While talking to one of the leaders of the group, I realized, they don’t care what I do, I’m still a spouse and a part of the group. I suddenly felt like I did belong in this demographic, and I could get support in willing listeners and those understanding my struggles of being a military spouse.

They understand the long hours away from family, and my desire to spend all of the quality time possible with my family when I have it. We had the same passions: our families. They understand that sometimes it is hard to be a mom and leave your kids at daycare every morning to go to work. In the same way, they reassured me that the person caring for my children, also a military spouse, loves them like they are her own.

These amazing individuals don’t even act like I’m any different, they just see me as another military spouse, and that is comforting in a way I did not know I needed.
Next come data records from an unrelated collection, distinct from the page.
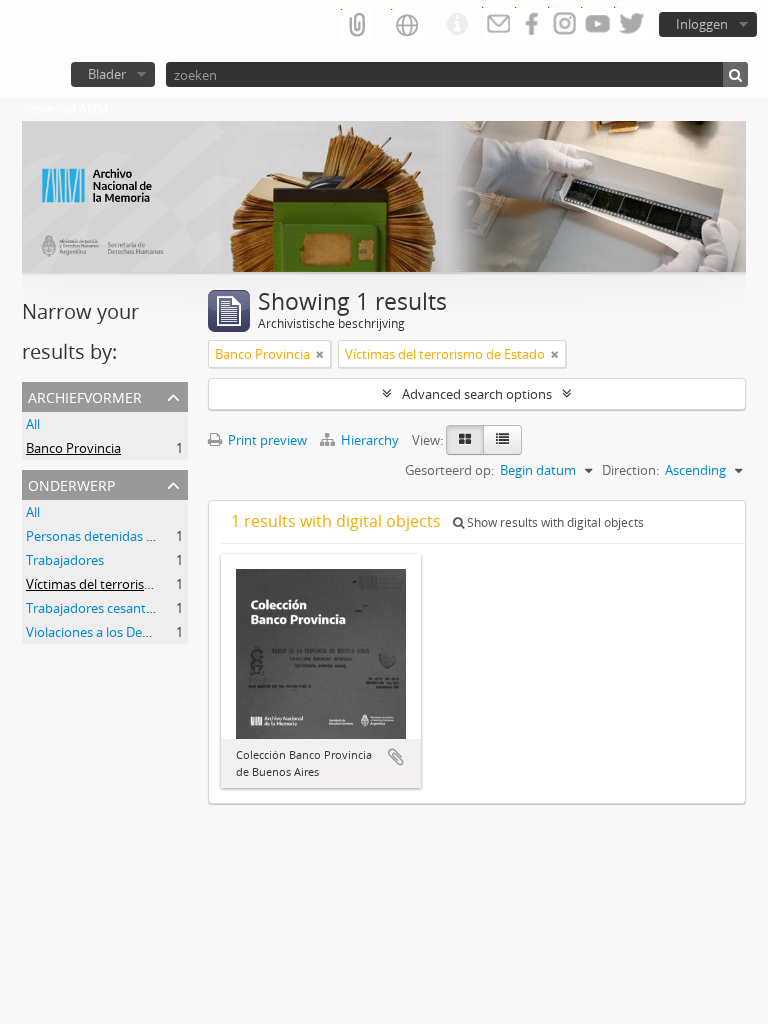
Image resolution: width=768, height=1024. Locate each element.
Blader (107, 74)
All (33, 424)
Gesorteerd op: (449, 470)
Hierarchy (370, 440)
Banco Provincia (73, 448)
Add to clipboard (396, 757)
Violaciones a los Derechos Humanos (135, 632)
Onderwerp (71, 483)
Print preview (266, 440)
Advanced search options (477, 394)
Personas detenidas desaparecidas (128, 536)
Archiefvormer (85, 395)
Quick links (457, 25)
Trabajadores (65, 560)
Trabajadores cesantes (92, 608)
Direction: (630, 470)
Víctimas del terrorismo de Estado (126, 584)
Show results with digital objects (554, 522)
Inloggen (702, 24)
I have found support for the part of me that had been neglected for quite a while. I’m not just an Airman, I’m a spouse, and I can be both (along with all those other identities I have to juggle every day).

Now that I have loyalty and dedication in the form of fellow spouses, I’ve realized that I can fit in at work, too. The Airmen that I work with don’t have to have spouses or children for me to fit in with them as an Airman, journalist or photographer. I can exist in two different realms without them being mutually exclusive.